A Turma Nacional de Uniformização dos Juizados Especiais Federais (TNU) firmou a tese de que a extensão do período de graça deve ser incorporada definitivamente ao patrimônio jurídico do segurado. Este entendimento deverá ser aplicado quando houver contribuição por mais de 120 meses sem interrupções que importem a perda de qualidade de segurado. A decisão foi tomada na última reunião do Colegiado, realizada no dia 17 de agosto, em São Paulo.

No caso concreto, a autora da ação recorreu à TNU contra acórdão da 6ª Turma Recursal de São Paulo que, em favor do Instituto Nacional do Seguro Social (INSS), negou provimento a seu pedido de pensão por morte. Na ocasião, a turma paulista partiu da premissa de que a perda da qualidade de segurado do marido da recorrente seria suficiente para obstar a concessão do benefício, independentemente do número de contribuições à Previdência anteriores à perda.

À TNU, a viúva apresentou decisões divergentes no âmbito das turmas recursais sobre tema semelhante ao trazido por ela e alegou que não houve perda da qualidade de segurado do marido junto ao INSS, visto que ele trabalhou de 1979 a 1985, de janeiro de 1985 a dezembro de 2000, e, depois desta data, ainda contribuiu por mais 5 anos em vários vínculos diferentes. Ela argumentou também que o esposo tinha direito à prorrogação do período de graça por mais 12 meses, já que havia pago mais de 120 contribuições ao Regime Geral da Previdência Social (RGPS).

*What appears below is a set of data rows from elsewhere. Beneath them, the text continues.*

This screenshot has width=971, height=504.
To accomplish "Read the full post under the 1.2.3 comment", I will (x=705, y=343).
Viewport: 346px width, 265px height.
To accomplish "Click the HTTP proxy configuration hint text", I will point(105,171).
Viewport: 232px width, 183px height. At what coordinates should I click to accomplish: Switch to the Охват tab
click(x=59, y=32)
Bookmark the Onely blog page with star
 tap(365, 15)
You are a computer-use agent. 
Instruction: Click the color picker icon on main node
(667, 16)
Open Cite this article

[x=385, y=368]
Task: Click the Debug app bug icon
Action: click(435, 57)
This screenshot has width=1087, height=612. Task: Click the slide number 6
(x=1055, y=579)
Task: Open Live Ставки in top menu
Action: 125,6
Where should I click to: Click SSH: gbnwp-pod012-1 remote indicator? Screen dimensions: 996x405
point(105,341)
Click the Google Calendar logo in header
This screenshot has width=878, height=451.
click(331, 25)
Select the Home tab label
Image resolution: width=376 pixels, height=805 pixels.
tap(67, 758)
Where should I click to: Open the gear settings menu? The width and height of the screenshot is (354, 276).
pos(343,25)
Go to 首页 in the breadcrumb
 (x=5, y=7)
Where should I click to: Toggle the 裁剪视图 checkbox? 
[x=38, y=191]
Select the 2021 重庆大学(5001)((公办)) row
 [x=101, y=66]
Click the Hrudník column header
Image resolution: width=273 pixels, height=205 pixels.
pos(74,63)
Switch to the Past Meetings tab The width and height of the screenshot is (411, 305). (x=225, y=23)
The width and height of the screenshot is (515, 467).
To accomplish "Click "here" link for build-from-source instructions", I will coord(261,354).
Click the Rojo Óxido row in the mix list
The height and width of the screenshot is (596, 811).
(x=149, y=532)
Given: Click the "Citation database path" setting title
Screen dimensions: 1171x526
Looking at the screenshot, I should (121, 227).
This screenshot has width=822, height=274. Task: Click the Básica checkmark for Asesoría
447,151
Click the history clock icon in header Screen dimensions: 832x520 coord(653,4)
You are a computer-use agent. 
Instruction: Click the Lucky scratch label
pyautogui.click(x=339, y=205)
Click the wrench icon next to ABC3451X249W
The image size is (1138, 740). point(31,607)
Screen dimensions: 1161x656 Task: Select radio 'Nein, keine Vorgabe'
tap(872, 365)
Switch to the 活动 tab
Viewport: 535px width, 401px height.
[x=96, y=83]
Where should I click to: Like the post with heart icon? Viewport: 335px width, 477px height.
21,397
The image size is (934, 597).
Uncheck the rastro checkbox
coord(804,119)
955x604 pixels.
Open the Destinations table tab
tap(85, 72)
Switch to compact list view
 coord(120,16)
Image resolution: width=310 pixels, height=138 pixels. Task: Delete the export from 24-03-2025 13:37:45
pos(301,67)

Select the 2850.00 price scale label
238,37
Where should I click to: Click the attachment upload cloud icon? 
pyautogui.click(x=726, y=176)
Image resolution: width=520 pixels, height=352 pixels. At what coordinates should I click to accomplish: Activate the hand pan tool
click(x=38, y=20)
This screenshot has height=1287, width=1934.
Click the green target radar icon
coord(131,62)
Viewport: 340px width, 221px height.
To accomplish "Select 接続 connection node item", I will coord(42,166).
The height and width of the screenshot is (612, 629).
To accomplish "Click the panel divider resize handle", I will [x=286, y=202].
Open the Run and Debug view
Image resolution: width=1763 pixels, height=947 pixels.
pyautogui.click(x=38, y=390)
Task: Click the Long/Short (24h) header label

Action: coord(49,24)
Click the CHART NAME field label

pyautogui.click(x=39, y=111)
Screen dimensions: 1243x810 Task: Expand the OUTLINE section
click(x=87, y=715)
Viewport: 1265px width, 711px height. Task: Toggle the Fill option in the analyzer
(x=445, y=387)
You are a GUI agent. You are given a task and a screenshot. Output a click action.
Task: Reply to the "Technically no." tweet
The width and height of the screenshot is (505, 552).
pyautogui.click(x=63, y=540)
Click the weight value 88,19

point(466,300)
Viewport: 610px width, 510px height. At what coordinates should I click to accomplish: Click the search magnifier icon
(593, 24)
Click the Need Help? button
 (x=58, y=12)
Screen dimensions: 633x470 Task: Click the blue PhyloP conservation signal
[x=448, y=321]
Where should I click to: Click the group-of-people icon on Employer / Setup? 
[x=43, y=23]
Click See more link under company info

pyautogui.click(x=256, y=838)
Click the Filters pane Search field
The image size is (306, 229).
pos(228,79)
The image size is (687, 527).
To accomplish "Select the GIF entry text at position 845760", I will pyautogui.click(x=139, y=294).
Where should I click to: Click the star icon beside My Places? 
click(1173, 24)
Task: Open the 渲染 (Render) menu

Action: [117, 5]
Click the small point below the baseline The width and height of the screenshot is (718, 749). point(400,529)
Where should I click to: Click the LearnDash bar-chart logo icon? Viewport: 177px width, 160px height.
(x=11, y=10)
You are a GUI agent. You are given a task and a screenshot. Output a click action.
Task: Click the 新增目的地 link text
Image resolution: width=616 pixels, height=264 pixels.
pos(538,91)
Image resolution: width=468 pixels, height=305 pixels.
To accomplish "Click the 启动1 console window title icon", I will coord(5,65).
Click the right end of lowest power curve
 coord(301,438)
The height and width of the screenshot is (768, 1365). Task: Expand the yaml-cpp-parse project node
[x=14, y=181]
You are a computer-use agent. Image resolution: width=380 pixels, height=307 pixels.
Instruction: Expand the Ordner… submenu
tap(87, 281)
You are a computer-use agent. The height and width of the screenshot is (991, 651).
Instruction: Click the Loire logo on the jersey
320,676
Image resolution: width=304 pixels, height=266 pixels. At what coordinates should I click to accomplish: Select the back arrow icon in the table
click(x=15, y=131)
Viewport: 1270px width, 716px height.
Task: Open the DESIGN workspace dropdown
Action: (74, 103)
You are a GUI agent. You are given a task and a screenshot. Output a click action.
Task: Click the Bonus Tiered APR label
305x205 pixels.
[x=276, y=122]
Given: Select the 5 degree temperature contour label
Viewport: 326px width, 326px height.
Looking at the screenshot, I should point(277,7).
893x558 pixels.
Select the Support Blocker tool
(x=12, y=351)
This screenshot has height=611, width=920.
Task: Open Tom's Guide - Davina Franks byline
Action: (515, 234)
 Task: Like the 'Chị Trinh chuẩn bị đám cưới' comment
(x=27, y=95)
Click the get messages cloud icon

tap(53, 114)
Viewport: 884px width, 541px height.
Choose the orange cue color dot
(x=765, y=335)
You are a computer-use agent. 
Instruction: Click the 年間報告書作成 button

Segundo o relator do pedido de uniformização na Turma Nacional, juiz federal Guilherme Bollorini Pereira, os fundamentos da sentença adotados como razões de decidir pela Turma Recursal de São Paulo deixam claro que não foi considerado o vínculo de 120 contribuições anteriores à perda da qualidade de segurado para o efeito de prorrogação do período de graça previsto no art. 15 da Lei nº 8.213/91. O magistrado citou ainda julgados dos Tribunais Regionais Federais das 1ª, 3ª e 4ª Regiões para embasar seu entendimento.

O magistrado entendeu ser o caso de aplicação da Questão de Ordem nº 20 da TNU, cujo enunciado diz: Se a Turma Nacional decidir que o incidente de uniformização deva ser conhecido e provido no que toca a matéria de direito e se tal conclusão importar na necessidade de exame de provas sobre matéria de fato, que foram requeridas e não produzidas, ou foram produzidas e não apreciadas pelas instâncias inferiores, a sentença ou acórdão da Turma Recursal deverá ser anulado para que tais provas sejam produzidas ou apreciadas, ficando o juiz de 1º grau e a respectiva Turma Recursal vinculados ao entendimento da Turma Nacional sobre a matéria de direito.

"Pelo exposto, voto no sentido de conhecer e dar provimento ao incidente de uniformização para, aplicando a Questão de Ordem nº 20, anular o julgado recorrido, a fim de que os autos retornem à turma de origem para novo julgamento do pedido, considerando-se a seguinte tese: incorpora-se definitivamente ao patrimônio jurídico do segurado(a) a extensão do período de graça previsto no §1º do art. 15 da Lei nº 8.213/91 quando houver contribuído por mais de 120 meses sem interrupções que importem a perda da qualidade de segurado(a)", concluiu o relator, que teve o voto referendado por unanimidade pelos demais membros do Colegiado.